Extract:
•••••
Coonardoo is a love story between a station owner, Hugh, or Youi as his people know and call him, and Coonardoo. Hugh, being a white fella, and a station owner of Wytaliba, forbids himself to fully give himself over to her. This love that is too strong to bear causes pain for him and for the people on his land. He jeopardises himself, his people, his land and his children (from a white wife who he does marry).
Katharine poses the fantastic concept of love between Aborigines and White people at a time when it was never considered a possibility. She wrote it into a story, put it on paper, took it from the bush, the outback, into the cities. What happened out in the outback, the land that people rarely went to, was fairly unknown in the cities.
Katharine sexualised the beauty of the woman, Coonardoo, the Aboriginal woman who could be lusted after and loved forever. There was public outrage when this book was originally published, mainly because she had exposed the exploitation of black women by white men and "..that she wrote of the love, albeit unacknowledged and twisted in on itself between a white man and an Aboriginal woman.." (Introduction by Drusilla Modjeska, 1990).
•••••
Using the information:
[A] Reproduce the Coonardoo passage word for word from "Coonardoo is a" up to and including "he does marry).".
[B] According to the Coonardoo passage, what four things does Hugh jeopardize?
The lines that come next are separate material with no connection to the Coonardoo passage.

Supplied information:
•••••
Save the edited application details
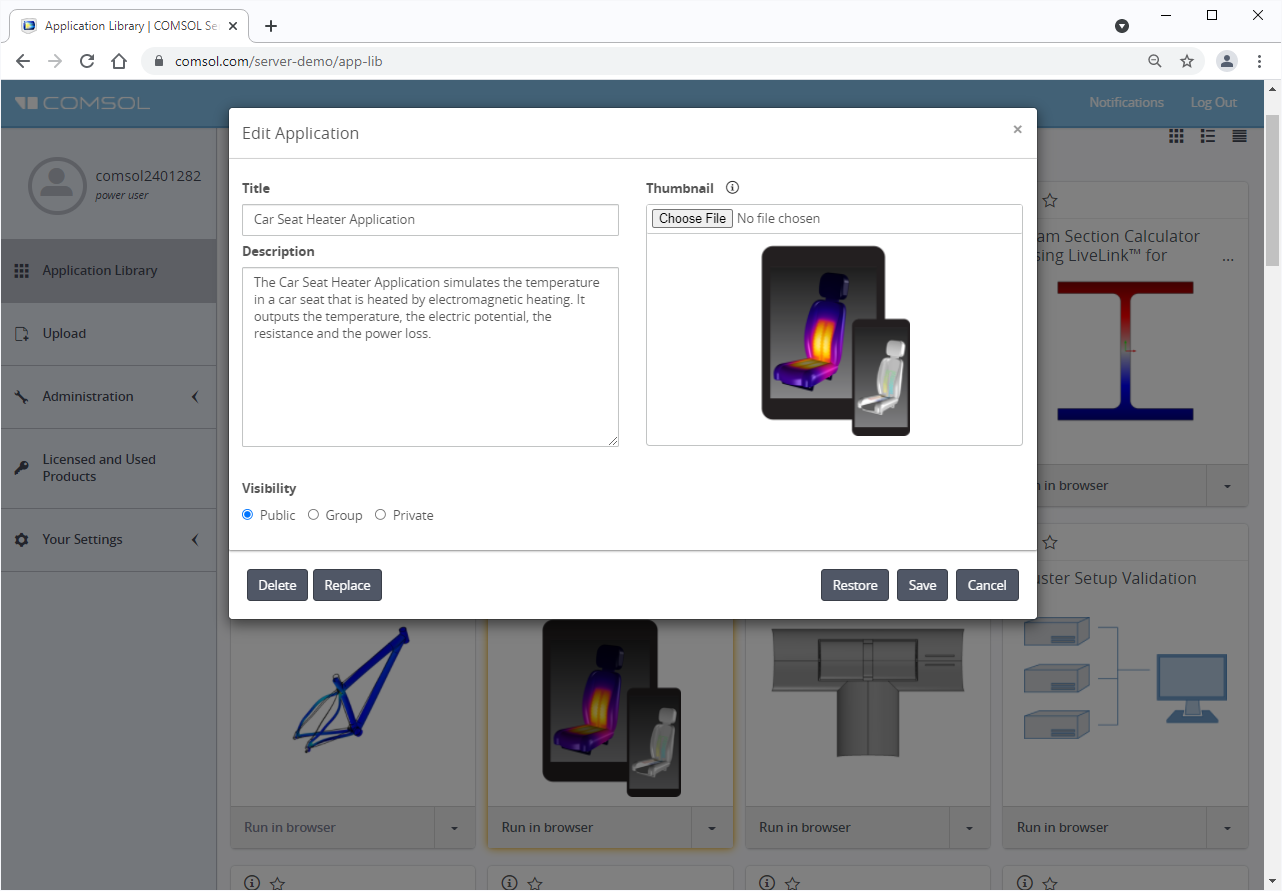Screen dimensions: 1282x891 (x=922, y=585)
•••••
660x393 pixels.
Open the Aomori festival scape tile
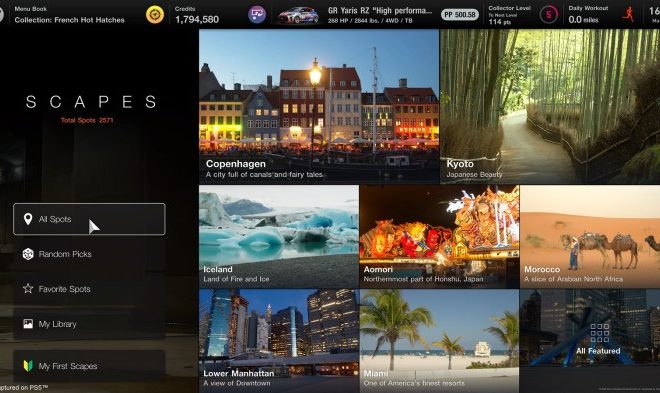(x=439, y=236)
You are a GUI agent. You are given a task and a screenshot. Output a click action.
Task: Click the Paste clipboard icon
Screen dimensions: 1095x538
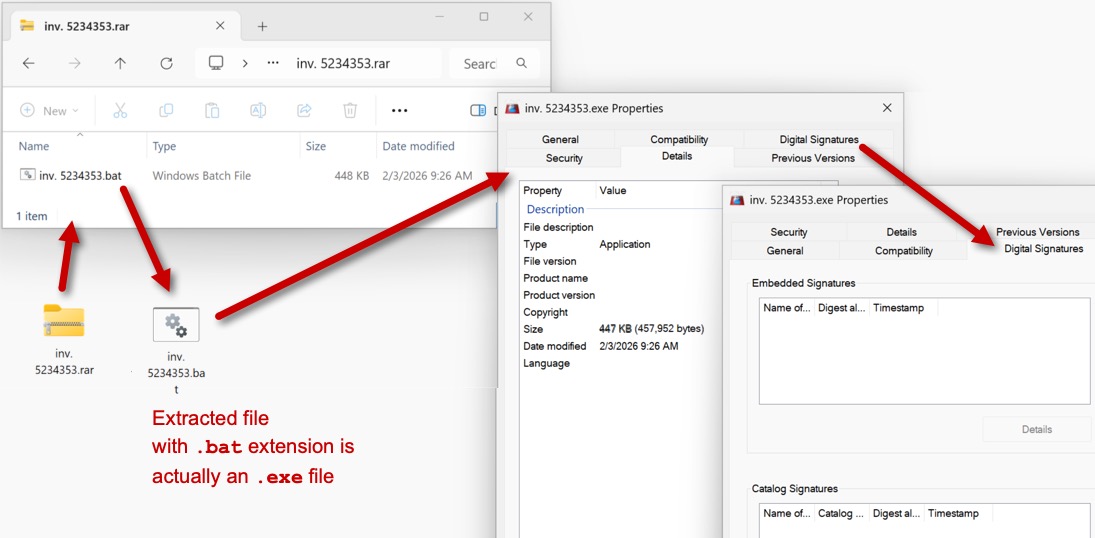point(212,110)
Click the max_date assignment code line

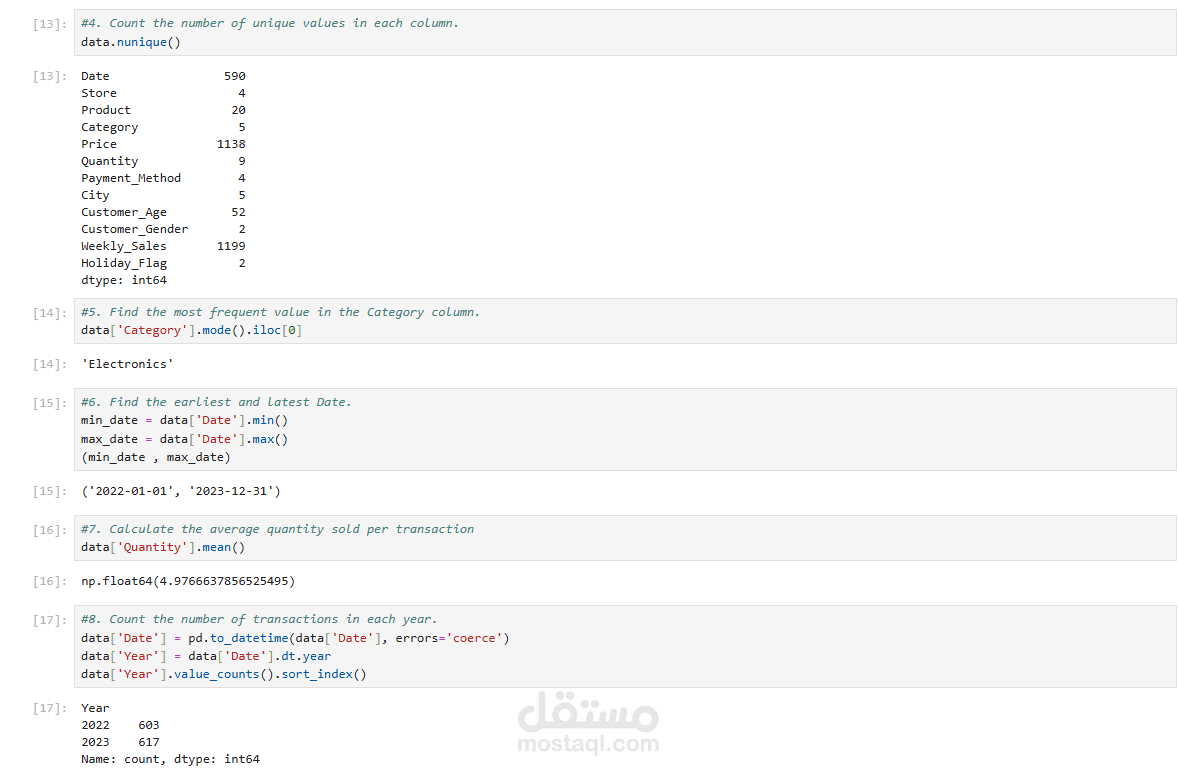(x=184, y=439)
•••••
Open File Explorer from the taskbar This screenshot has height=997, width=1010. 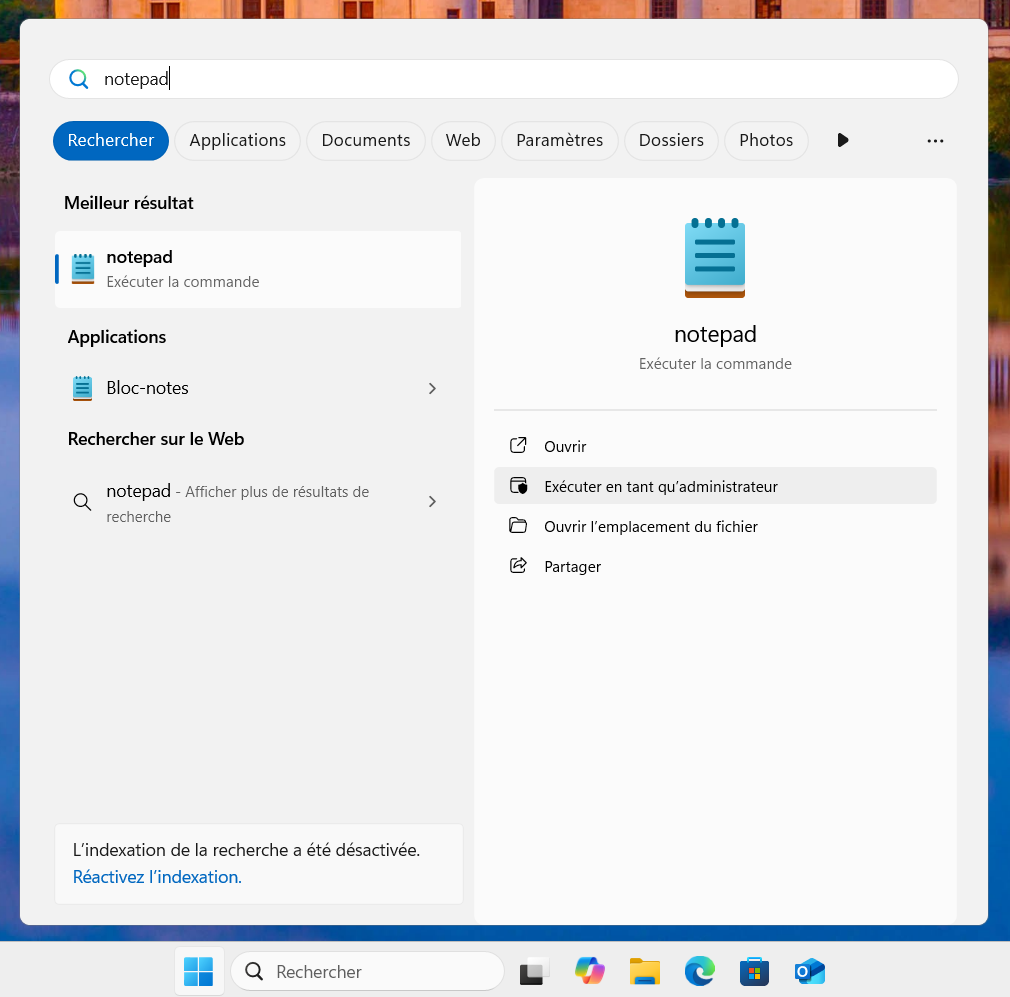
•••••
Solved problems:
[A]
Coonardoo is a love story between a station owner, Hugh, or Youi as his people know and call him, and Coonardoo. Hugh, being a white fella, and a station owner of Wytaliba, forbids himself to fully give himself over to her. This love that is too strong to bear causes pain for him and for the people on his land. He jeopardises himself, his people, his land and his children (from a white wife who he does marry).

[B]
- himself
- his people
- his land
- his children